CDU/CSU: Die Union will nach Angaben des bayerischen Innenministers Joachim Herrmann (CSU) in den Jamaika-Verhandlungen rasch auch über die Zukunft der Rente reden. Bei den Beratungenwerde intensiv über soziale Themen gesprochen, kündigte Herrmann am 21. Oktober in Berlin nach einer Zwischenbilanz der Spitzen von CDU und CSU zu den ersten Jamaika-Verhandlungen in großer Runde vom Vorabend an. "Da geht es um die Zukunft der Renten, da geht es um Pflege" und andere wichtige soziale Anliegen. Zwischen CDU und CSU gebe es hier "volle Übereinstimmung". Details nannte er nicht. CDU und CSU würden bei diesen Themen "mit sehr konkreten Vorschlägen" in die weiteren Beratungen gehen, sagte Herrmann. "Das gilt auch für die Zukunft der Krankenversicherung, der Krankenversorgung und der medizinischen Versorgung in den ländlichen Räumen." Man werde bei diesen Punkten mit den möglichen Jamaika-Partnern in der Sache gut vorankommen. "Wir sind da auf einem guten Weg".

Grüne: Die Jamaika-Parteien CDU, CSU, FDP und Grüne könnten nach Einschätzung von Grünen-Fraktionschefin Katrin Göring-Eckardt einen Schwerpunkt aufs Soziale legen. "Es gab eine relativ breite Zustimmung dabei, dass klar ist, die soziale Frage muss für diese Koalition im Mittelpunkt stehen", sagte Göring-Eckardt nach dem ersten Sondierungstreffen in großer Runde in einem Video, das die Grünen in der Nacht zum Samstag online stellten. Unterschiede gebe es aber zwischen den Parteien bei den gewünschten Instrumenten dafür, etwa bei den Themen Krankenversicherung, Pflege, Hebammen oder Gesundheitsversorgung auf dem Land.

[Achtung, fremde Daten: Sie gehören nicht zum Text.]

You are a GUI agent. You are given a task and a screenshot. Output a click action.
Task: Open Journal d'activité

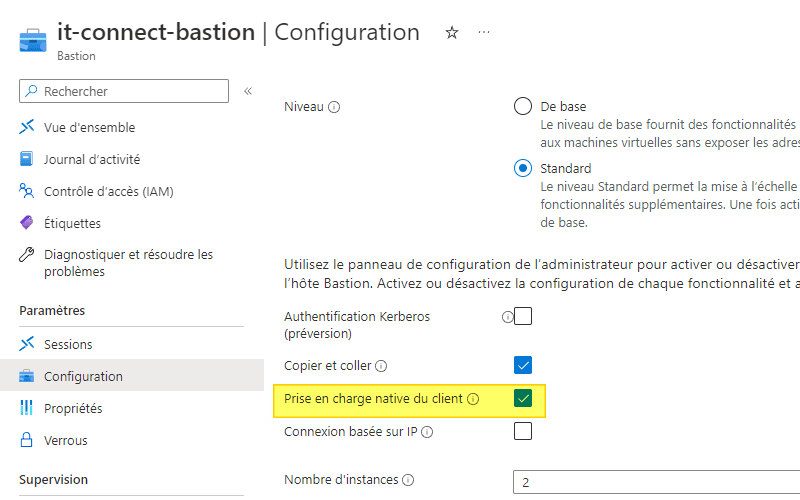pyautogui.click(x=91, y=159)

FDP: FDP-Fraktionsvize Alexander Graf Lambsdorff machte in der "Passauer Neuen Presse" deutlich, dass die FDP keine Eile habe. Parteichef Christian Lindner hatte der dpa am Freitagabend nach Ende ersten Sondierung in großer Runde gesagt: "Man musste zwischen den Zeilen lesen, um für die vertieften Debatten neue Ideen zu gewinnen. Aber immerhin ist nun der Klärungsprozess in Gang gekommen, der jetzt Tempo aufnehmen darf."

Wie die Deutsche Presse-Agentur letzte Woche aus Verhandlungskreisen erfuhr, stimmte die Grünen-Sondierungsgruppe demonstrativ der CSU-Politikerin Barbara Stamm zu, die forderte, den Pflegesektor unter anderem durch eine bessere Bezahlung von Pflegekräften zu stärken.

Die finanziellen Rahmenbedingungen scheinen zumindest zu stimmen. Das Handelsblatt und der Spiegel haben 30 Milliarden Euro als Investitionsgrundlage einer neuen Koalition genannt. Diese Summe würde den ausgeglichenen Haushalt nicht gefährden. Wie viel davon für die Pflege zur Verfügung steht, ist noch nicht verhandelt. Es gibt viele Kuchenstücke zu verteilen.